**TASK GOAL**. Only lines that contain the string "Open" should be returned from the material below.

**INPUT FOR THIS TASK**.
Start of Block

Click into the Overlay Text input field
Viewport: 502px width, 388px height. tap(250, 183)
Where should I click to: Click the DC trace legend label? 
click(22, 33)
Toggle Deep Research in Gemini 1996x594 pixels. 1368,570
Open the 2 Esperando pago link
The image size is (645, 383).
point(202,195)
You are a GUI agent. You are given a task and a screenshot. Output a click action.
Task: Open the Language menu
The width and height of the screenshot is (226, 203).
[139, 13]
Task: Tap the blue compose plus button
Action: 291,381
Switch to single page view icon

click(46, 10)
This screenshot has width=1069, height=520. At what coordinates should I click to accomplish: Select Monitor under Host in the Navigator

End of Block

**ANSWER FOR THE TASK**.
Open the 2 Esperando pago link
Task: Open the Language menu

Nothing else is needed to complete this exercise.